» **PASSAGE DU TEXTE**
L'un des principaux désordres à retrancher du monastère et à extirper jusqu'à la racine est l'esprit de propriété. Nul n'aura donc la hardiesse de donner ou de recevoir quoi que ce soit sans l'autorisation de l'abbé. Un moine ne saurait détenir en propre un objet quelconque, non pas même un livre, ni des tablettes, ni une écritoire, bref ; absolument rien, puisqu'il ne peut même plus disposer librement ni de son corps, ni de sa volonté, et qu'il attend du seul père de la communauté qu'il pourvoie à toutes ses nécessités. Ainsi donc, il n'est jamais licite de s'attribuer quelque chose qu'on ne tienne de la main de l'abbé ou de sa permission. Tout doit être commun à tous, selon l'Ecriture, et nul n'aura la témérité de faire sienne chose quelconque, pas même en paroles.
Si l'on surprend quelqu'un qui s'adonne à ce vice détestable, on l'avertira une fois ou deux; s'il ne s'amende, il subira une mordante correction.
34. Si tous doivent recevoir également le nécessaire.

» **DONNÉES FOURNIES**
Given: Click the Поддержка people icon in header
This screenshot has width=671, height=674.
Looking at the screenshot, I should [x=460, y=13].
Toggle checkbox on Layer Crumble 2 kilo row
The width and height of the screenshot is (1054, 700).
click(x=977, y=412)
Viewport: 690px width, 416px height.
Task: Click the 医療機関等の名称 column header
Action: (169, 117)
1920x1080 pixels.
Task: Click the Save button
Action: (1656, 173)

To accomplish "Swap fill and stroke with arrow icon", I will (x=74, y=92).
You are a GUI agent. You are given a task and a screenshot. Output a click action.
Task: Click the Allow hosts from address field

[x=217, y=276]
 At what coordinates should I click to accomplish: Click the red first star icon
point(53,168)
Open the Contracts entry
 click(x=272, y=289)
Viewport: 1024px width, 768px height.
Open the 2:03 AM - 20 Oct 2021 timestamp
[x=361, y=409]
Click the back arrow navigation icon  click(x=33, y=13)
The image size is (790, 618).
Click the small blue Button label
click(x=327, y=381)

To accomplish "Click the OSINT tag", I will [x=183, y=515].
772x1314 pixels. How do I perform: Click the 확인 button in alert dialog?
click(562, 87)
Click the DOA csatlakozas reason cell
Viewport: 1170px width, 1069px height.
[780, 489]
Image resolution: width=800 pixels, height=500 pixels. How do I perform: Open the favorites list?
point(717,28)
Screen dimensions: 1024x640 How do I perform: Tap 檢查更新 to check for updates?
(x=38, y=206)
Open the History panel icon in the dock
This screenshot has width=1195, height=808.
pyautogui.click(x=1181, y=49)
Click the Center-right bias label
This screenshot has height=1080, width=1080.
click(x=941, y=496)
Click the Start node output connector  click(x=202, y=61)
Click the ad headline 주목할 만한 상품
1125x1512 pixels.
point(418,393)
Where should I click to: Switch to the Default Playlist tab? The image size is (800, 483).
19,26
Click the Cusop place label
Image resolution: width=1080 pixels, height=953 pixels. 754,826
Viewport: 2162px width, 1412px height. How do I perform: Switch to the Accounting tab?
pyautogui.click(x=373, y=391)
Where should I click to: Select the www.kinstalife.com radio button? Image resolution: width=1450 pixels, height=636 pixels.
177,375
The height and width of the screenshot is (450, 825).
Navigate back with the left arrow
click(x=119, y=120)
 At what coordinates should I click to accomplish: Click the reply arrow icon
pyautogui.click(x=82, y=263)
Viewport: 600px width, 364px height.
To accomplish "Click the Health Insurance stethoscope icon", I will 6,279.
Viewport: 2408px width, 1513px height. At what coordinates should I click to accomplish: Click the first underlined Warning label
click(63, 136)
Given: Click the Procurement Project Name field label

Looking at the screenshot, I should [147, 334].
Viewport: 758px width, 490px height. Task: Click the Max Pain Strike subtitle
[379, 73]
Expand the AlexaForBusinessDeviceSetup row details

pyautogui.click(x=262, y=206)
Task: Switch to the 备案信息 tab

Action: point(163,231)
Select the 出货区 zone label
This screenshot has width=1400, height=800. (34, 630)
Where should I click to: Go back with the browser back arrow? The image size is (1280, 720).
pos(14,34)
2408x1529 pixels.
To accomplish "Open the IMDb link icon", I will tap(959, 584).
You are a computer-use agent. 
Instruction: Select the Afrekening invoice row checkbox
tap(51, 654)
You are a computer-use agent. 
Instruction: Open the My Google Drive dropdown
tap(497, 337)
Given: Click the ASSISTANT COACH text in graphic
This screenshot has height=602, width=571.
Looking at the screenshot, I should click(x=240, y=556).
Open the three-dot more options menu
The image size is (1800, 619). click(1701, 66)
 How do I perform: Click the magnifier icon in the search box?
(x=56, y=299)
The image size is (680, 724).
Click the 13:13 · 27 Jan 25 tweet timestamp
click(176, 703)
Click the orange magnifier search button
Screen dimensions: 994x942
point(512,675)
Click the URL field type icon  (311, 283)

» **TÂCHES À EFFECTUER**
A - Répondez à ces questions sur le passage :
(i) Sans l'autorisation de qui ne peut-on rien donner ni recevoir ?
(ii) Quels objets le passage cite-t-il comme ne pouvant être détenus en propre par un moine ?
(iii) Combien de fois avertira-t-on celui qu'on surprend à s'adonner à ce vice ?
B - Renvoyez à l'identique la partie de la liste qui commence à sa première ligne et se termine à la ligne contenant "click(x=327, y=381)", celle-ci incluse.

» **SOLUTIONS DES PROBLÈMES**
A -
(i) L'abbé.
(ii) Un livre, des tablettes, une écritoire.
(iii) Une fois ou deux.

B -
Given: Click the Поддержка people icon in header
This screenshot has width=671, height=674.
Looking at the screenshot, I should [x=460, y=13].
Toggle checkbox on Layer Crumble 2 kilo row
The width and height of the screenshot is (1054, 700).
click(x=977, y=412)
Viewport: 690px width, 416px height.
Task: Click the 医療機関等の名称 column header
Action: (169, 117)
1920x1080 pixels.
Task: Click the Save button
Action: (1656, 173)

To accomplish "Swap fill and stroke with arrow icon", I will (x=74, y=92).
You are a GUI agent. You are given a task and a screenshot. Output a click action.
Task: Click the Allow hosts from address field

[x=217, y=276]
 At what coordinates should I click to accomplish: Click the red first star icon
point(53,168)
Open the Contracts entry
 click(x=272, y=289)
Viewport: 1024px width, 768px height.
Open the 2:03 AM - 20 Oct 2021 timestamp
[x=361, y=409]
Click the back arrow navigation icon  click(x=33, y=13)
The image size is (790, 618).
Click the small blue Button label
click(x=327, y=381)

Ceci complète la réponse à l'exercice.